There are some exceptions for certain Canadian, Mexican and Israili chritable organizations wich meet the same qualifications that a US charirtable organization must meet. There is another IRS PUB 597 which describes specifically contributions to Canadian charities.
But these exceptions are not available for contributions to charitable organizations in other countries. When we lived in Peru and Brazil, for example, contributions to our local church and the local Red Cross organization there were not deductible for US tax purposes.
@Arrow, @Petros, @R Conklin
Thank you. Your comments were generally along the line of my own thoughts. I don’t see full double taxation coming in, but there are plenty of ways to chip away around the edges. And as for “foreign” tax deductions, all of that falls under my disclaimer “other things being equal”. (They seldom are.)
@Roger, thanks. If you will recall we had a similar conversation here:
Canadian Charitable donations may be claimed on USA taxes
@Arrow, I don’t think the US would eliminate the foreign tax credit. That would be just too crazy, and violating a treaty with another country is something very serious. They are clearly saying that the foreign tax credit would be maintained without the FEIE.
However, something is bothering me. The big defenders of the foreign tax credit are US corporations with foreign branches (the way that the US tax code is written, the foreign tax credit is the same for individuals and corporations). If the US adopts a territorial tax system for corporations, to which even Obama now seems to agree, US corporations wouldn’t need the foreign tax credit anymore. After that, it would be an easy political target: used only by “unpatriotic Americans” who invest in other countries (as usual, completely ignoring Americans abroad and immigrants), and a “loophole” much bigger than the FEIE. But I don’t want to think about that possibility.

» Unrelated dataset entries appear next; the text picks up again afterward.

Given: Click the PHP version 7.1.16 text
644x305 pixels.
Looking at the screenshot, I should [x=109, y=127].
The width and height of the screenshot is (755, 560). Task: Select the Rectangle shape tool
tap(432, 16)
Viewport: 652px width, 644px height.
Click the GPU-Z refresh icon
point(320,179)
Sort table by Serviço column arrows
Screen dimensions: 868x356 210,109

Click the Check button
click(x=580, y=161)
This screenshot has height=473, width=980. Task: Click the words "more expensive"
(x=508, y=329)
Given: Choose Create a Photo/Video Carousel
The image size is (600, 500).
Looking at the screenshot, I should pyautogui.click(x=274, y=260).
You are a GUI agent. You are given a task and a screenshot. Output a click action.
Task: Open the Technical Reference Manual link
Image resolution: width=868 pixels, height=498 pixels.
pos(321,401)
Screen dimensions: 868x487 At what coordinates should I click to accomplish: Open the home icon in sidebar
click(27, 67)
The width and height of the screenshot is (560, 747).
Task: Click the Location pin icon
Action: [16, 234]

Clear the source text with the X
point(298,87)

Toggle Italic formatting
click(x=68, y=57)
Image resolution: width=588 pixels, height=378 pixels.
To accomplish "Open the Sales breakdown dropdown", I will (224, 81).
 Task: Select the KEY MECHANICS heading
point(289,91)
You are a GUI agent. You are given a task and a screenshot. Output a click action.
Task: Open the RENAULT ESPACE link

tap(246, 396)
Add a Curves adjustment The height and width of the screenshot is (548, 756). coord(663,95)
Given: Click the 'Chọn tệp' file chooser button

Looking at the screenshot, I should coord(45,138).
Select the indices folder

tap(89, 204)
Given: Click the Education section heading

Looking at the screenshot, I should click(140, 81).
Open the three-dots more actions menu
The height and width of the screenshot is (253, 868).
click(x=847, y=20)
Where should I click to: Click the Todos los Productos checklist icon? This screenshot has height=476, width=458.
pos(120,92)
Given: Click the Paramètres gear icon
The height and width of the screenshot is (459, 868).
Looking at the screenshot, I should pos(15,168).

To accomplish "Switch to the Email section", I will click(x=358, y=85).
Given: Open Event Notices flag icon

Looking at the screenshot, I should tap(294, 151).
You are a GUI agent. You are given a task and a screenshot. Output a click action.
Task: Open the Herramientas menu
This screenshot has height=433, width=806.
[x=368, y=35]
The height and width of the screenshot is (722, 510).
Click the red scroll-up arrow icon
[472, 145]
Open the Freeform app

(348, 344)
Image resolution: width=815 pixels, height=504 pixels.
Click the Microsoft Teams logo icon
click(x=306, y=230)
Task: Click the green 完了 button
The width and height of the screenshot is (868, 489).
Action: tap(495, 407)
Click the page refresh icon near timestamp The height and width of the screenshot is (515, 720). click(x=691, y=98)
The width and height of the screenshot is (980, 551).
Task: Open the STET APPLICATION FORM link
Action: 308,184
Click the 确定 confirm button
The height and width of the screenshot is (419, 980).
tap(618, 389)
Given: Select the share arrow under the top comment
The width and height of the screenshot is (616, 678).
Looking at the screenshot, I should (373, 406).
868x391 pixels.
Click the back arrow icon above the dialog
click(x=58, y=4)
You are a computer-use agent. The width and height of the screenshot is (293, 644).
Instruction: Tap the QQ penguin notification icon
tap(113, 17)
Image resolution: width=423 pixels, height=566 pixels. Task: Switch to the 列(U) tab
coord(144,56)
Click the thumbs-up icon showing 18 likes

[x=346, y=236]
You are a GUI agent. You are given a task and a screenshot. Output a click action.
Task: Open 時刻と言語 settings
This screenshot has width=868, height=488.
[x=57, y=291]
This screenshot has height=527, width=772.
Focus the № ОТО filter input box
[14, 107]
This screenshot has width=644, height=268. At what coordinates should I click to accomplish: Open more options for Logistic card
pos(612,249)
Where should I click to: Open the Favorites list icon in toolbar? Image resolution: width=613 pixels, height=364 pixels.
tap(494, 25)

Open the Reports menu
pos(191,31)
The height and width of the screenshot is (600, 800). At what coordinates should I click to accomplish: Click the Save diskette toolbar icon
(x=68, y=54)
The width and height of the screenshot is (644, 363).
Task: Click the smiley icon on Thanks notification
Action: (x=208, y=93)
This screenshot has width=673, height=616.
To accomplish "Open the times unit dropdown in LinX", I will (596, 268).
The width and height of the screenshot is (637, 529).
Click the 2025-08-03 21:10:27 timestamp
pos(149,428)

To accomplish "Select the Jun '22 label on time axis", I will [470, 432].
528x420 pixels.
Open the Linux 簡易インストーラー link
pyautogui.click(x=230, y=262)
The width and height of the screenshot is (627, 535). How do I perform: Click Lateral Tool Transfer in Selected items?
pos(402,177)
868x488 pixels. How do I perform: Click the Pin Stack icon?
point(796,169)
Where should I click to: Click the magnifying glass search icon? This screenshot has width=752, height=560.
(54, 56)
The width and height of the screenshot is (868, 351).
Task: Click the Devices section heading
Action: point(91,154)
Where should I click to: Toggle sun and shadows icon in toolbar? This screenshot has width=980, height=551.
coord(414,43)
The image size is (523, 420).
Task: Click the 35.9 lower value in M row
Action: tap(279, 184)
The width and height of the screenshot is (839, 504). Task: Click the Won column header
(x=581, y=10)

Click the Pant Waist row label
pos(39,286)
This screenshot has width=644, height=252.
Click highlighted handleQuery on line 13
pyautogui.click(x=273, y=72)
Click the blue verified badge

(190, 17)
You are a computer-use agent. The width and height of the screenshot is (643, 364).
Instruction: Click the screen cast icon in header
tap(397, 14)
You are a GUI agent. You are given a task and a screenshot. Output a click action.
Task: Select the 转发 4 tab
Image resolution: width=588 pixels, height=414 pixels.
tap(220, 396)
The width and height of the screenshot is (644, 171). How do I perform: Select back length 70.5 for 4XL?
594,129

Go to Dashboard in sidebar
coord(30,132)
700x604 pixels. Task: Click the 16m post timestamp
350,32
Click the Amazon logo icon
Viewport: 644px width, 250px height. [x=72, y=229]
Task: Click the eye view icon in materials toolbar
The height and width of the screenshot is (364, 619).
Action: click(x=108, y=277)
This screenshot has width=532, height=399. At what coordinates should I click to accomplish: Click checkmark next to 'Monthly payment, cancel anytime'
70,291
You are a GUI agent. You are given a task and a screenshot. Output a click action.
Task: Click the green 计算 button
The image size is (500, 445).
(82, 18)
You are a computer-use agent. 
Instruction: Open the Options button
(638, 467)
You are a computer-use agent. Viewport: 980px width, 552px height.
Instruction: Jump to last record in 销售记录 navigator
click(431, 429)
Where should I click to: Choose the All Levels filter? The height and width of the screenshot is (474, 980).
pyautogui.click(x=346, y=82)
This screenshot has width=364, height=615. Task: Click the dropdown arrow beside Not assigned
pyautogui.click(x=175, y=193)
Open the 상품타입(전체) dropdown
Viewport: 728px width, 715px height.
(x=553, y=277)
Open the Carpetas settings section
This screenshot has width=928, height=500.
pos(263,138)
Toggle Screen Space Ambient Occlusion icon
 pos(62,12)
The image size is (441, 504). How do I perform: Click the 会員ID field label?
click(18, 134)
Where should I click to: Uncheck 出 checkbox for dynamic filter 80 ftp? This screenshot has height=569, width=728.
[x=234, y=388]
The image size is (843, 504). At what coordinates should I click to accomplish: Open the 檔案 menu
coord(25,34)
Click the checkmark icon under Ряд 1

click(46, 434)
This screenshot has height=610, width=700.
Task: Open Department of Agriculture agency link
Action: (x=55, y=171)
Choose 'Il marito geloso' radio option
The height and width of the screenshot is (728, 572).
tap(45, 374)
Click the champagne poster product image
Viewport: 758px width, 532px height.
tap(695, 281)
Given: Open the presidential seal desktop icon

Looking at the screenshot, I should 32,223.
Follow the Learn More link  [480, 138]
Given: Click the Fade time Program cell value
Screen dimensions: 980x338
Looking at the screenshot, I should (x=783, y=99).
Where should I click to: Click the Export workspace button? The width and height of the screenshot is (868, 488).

@Shadow Raider — you may be right – but it wouldn’t be the first time the US has ignored a treaty. Take a look at the history of the Canada-US softwood lumber dispute, and the incredible lengths the US went to to avoid complying with NAFTA’s dispute settlement mechanism. They lost almost every arbitration on that dispute, and even though NAFTA is actually enshrined in US law, they used all manner of chicanery to sidestep the rulings. They ended up collecting more that $5 billion in illegal tariffs over a three-year period — and forced a negotiated settlement in which they managed to keep $1 billion of that money.
I have no illusions at all about the US’ willingness to flout even its own laws to get its own way. Violating a treaty wouldn’t cause them any trouble at all.
@Northern Shrike,
“
I read the press release, including the passage quoted by Badger
above, and it appears to me that the persons chiefly affected by repeal
of the FEIE would be Americans working in countries with lower taxes
than the US, whether they were Americans working temporarily abroad or
effectively emigrants. Hence, other things being equal, an American
working in Canada or Europe is unlikely to incur any additional tax
burden, but someone working in, say Qatar or Singapore, likely would do
so. Again, other things being equal, always a big assumption, and
without any comment on the fairness of the measure.
Am I right?”
Taxes where I live are similar in magnitude to those in the US, but are structured differently, such that without the FEIE my tax bill would increase significantly even with the use of foreign tax credits.
Regarding capital gains taxes, even if tax rates were exactly the same, changes in exchange rates guarantee that each country “sees” a different gain from, say, the sale of one’s house, so even with foreign tax credits there will always be some double taxation — and quite possibly a very large amount of it.